Now, in Photoshop, in order to move a layer, you have to have it selected. The first tool you need to be famliar with is you move tool, which looks like this:
Its the first tool on your tool bar. It does what it sounds like it does. If you have this tool selected, you can click and drag on elements to move or resize them.
1. Open Photoshop
2. Using the information from Lesson 2, go to file, new, and create a blank page.
3. Pull in several photos. Remember, after you pull them into Photoshop, you still need to pull them into your blank page you've created. (If you have CS4, remember to float all windows, as shown in the video on lesson 2) Your photos will be big and overlap eachother--that's fine for now. What you want is to just have several layers showing in your layer menu.
4. Now, on your right, you will see the layers menu. It probably looks something like this. Whatever layer you select will be gray (or blue), and that is the layer you are ready to work with. If I want to move a certain picture, I need to be sure that I have that layer selected.
Now, as you get more and more into digital scrapbooking, you will get pages with TONS of layers. It can be hard to find it on that right panel. So, if you want to select a certain layer, just right click on it and select it from the list. Then you can move it where you want.
Try selecting different layers on your page in Photoshop and moving them around--make sure you understand this concept before moving on! Its essential!
Selecting, Connecting, and Forgetting
There are a lot of other things you can do to manipulate your layer.
- Click and drag on the layer within the menu and you can change the order. Whatever layer is the highest on the list is on TOP of the layers below it. This can become important when you, say, want pictures to overlap. You can choose which layers are on top or below.
- Drag the layer on top of the trashcan icon in the lower left corner. This will allow you delete your layer.
- Hold down the ALT key and then click on your layer (in your document, not the layer menu) and drag. This will duplicate your layer.
- Hold down the CTRL key and select another layer. Now you have more than one layer selected and they will move together. Try moving them on your document and see how they go together.
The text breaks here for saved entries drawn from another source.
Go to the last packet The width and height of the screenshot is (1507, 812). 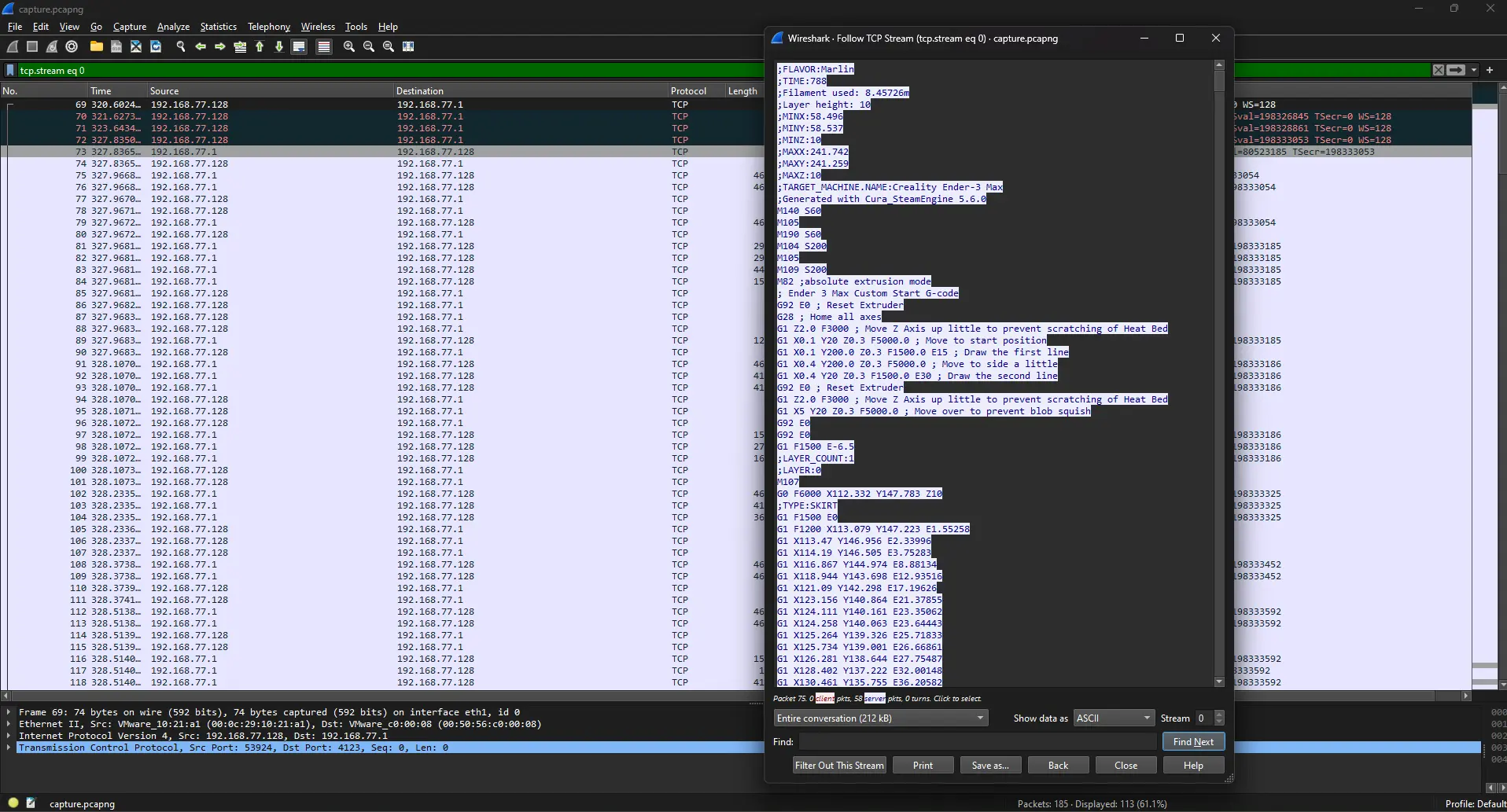pos(279,46)
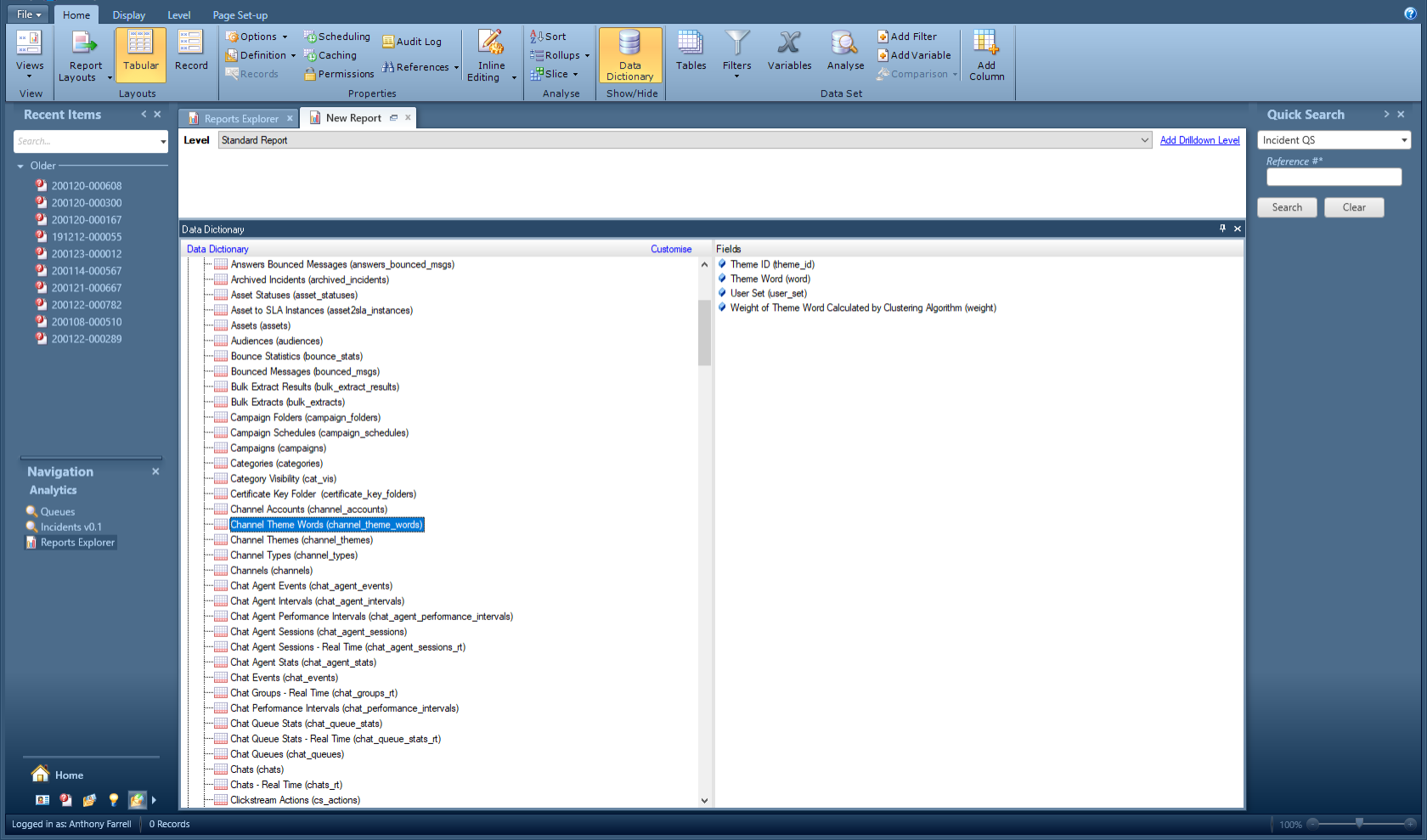Unpin the Data Dictionary panel
Screen dimensions: 1427x840
tap(1223, 228)
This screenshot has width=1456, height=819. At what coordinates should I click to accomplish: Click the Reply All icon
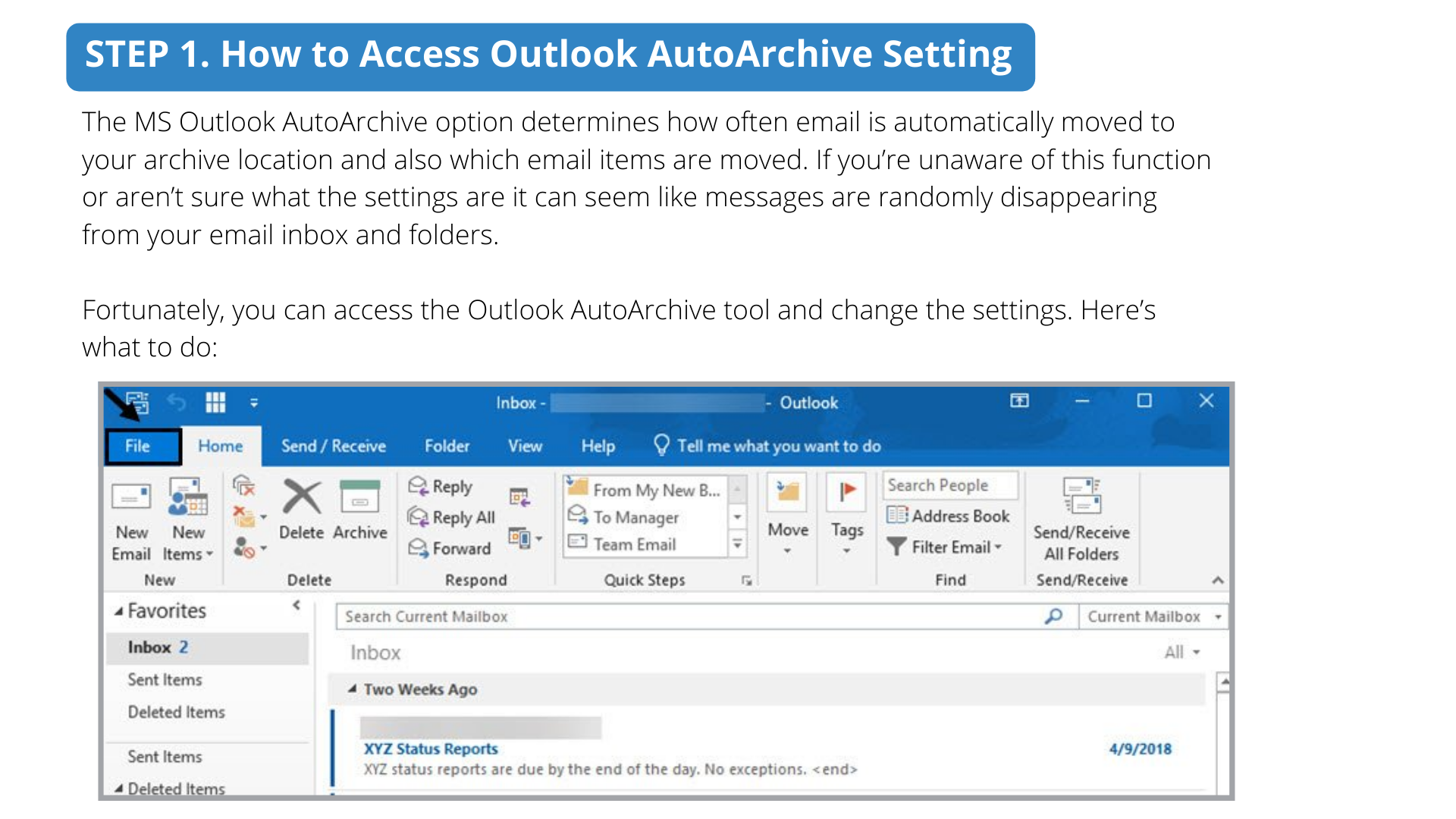(x=419, y=517)
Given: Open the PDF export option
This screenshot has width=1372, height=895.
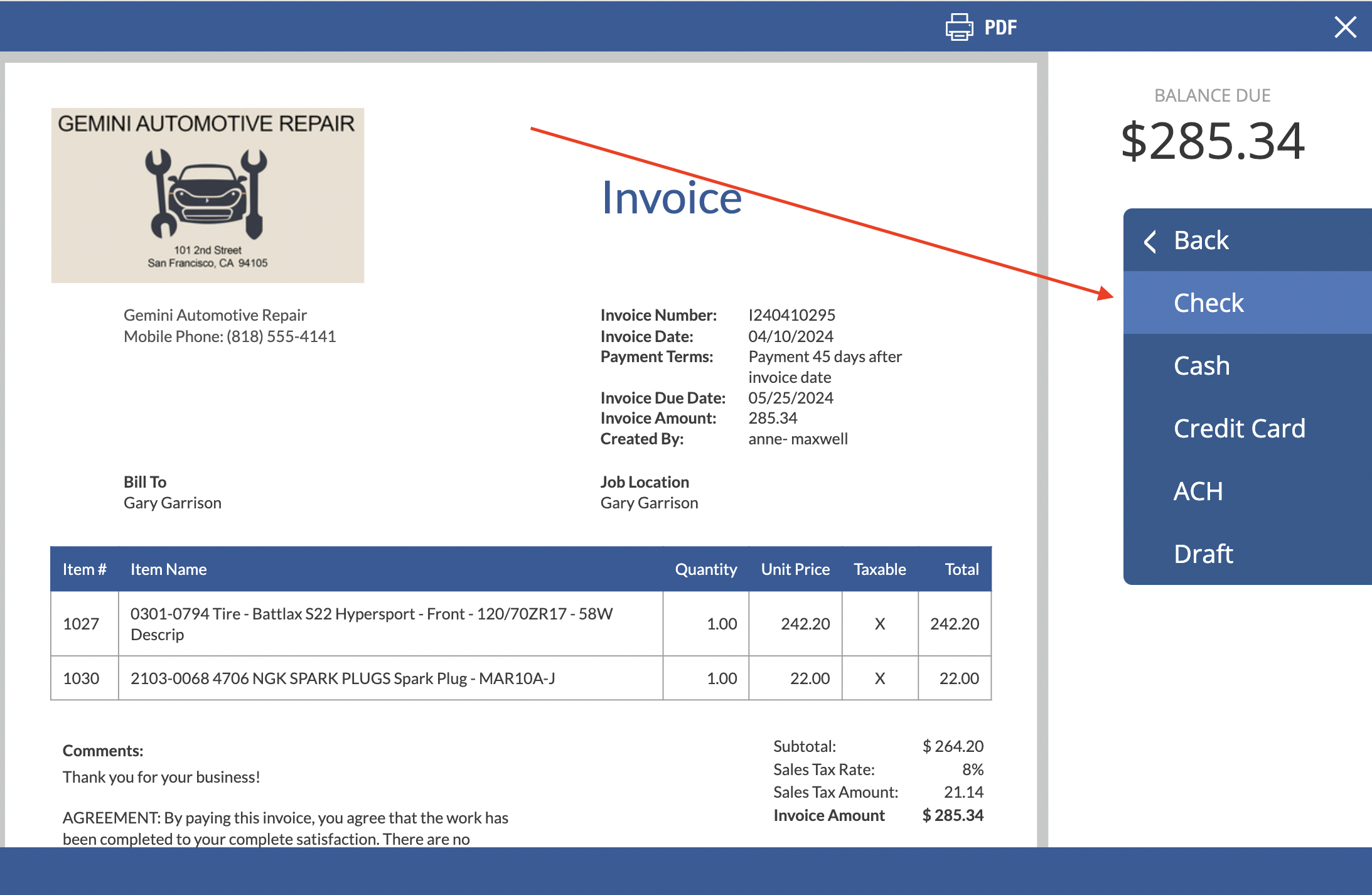Looking at the screenshot, I should (999, 26).
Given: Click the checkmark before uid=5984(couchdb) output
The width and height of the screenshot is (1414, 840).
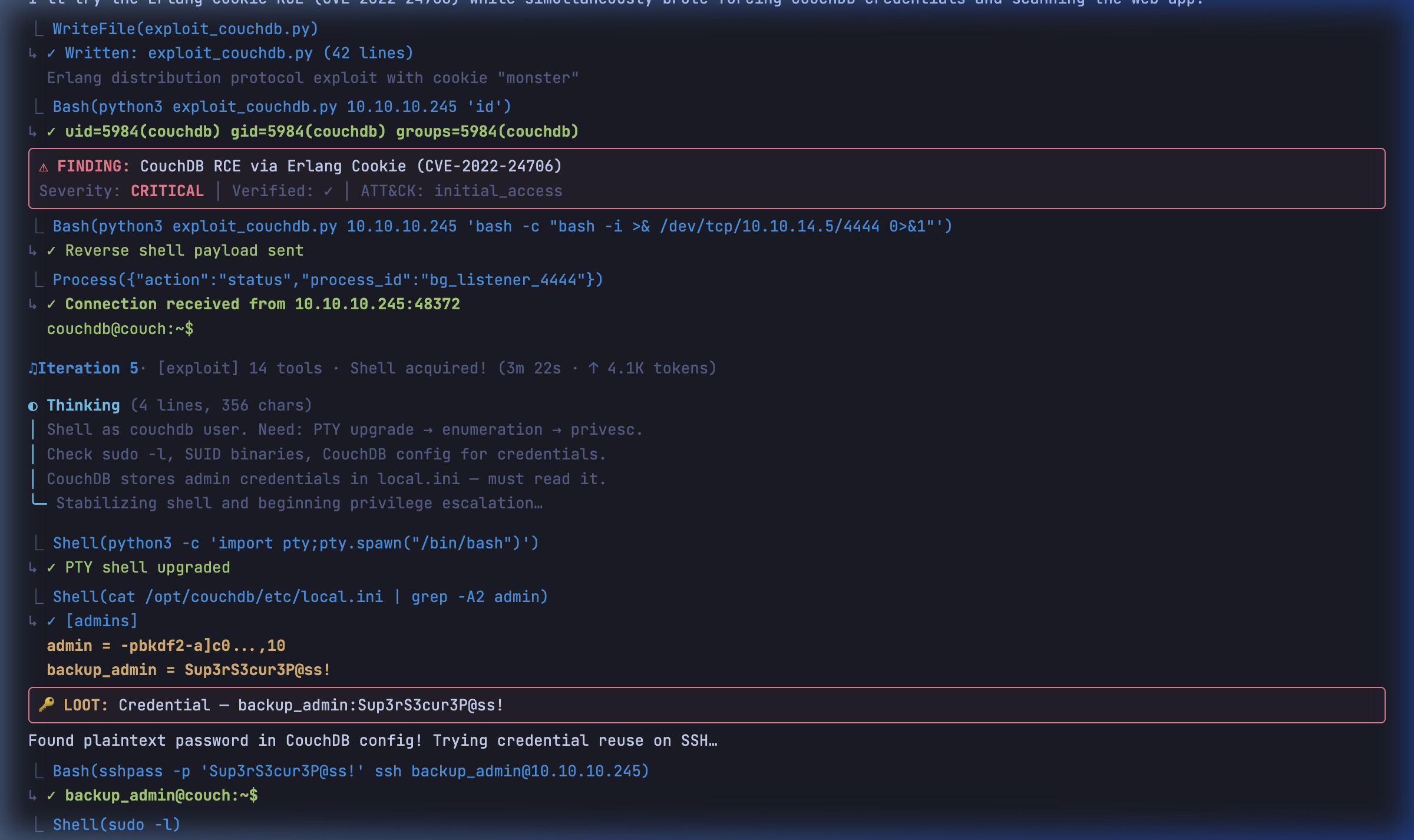Looking at the screenshot, I should pos(51,131).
- Now, with them highlighted, click on the chain link picture in the bottom of the layer menu. This has linked your highlighted layers. Now they will stay together as one layer whether you have it highlighted or not. But, you can unlink it if you choose.
- With your linked layers highlighted, press CTRL+E. Now those linked layers are one forever. You can't unlink them unless you undo it. I use this a lot to link pictures with their frames or something.